«В Вятской губернии находим говор самый грубый, мужичий, нигде не услышишь таких грубых и резких (выражений)... говор... с пригнуской» /Владимир Даль/
«Жители Ижевска прекрасно обходились без интеллигенции, интеллигенция прекрасно обходилась без Ижевска» / Дж. Кукумбер/

фотоКажется, у священника Г. Верещагина я читал, что удмурты, у которых сквернословия нет, учатся нецензурной речи у русских соседей, в частности, у ижевцев, а они в этом деле были большие мастера. В русской крестьянской среде мат как речь для посвященных был характерен для «мужских клубов». Ими в сельской местности были мельницы и кузницы, куда мужики съезжались на телегах, чтобы смолоть зерно или подковать лошадь.
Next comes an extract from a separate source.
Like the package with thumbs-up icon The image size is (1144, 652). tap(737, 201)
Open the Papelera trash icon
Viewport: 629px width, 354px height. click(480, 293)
Около кузниц и мельниц, на льду водоема обычно проходили кулачные бои с обязательной нецензурной бранью. Любопытно, что у Пушкина Евгений Онегин убивает на дуэли Ленского именно у водяной мельницы. Мельницы и кузницы, в отличие от храмов, стояли на окраине или за околицей села и мифологическим сознанием связывались с бесовским миром. Не удивительно, что Ижевск, ядром которого была дымящаяся заводская яма, а не храм, наследовал у кузниц и водяных мельниц языческую традицию мата. У окрестных крестьян в 1899 году был зафиксирован обычай плевать в сторону Ижевска, так как по местному преданию, передающемуся здесь из поколения в поколение «в ряду священных преданий», Ижевск – это порождение сатаны («Вятские губернские ведомости»).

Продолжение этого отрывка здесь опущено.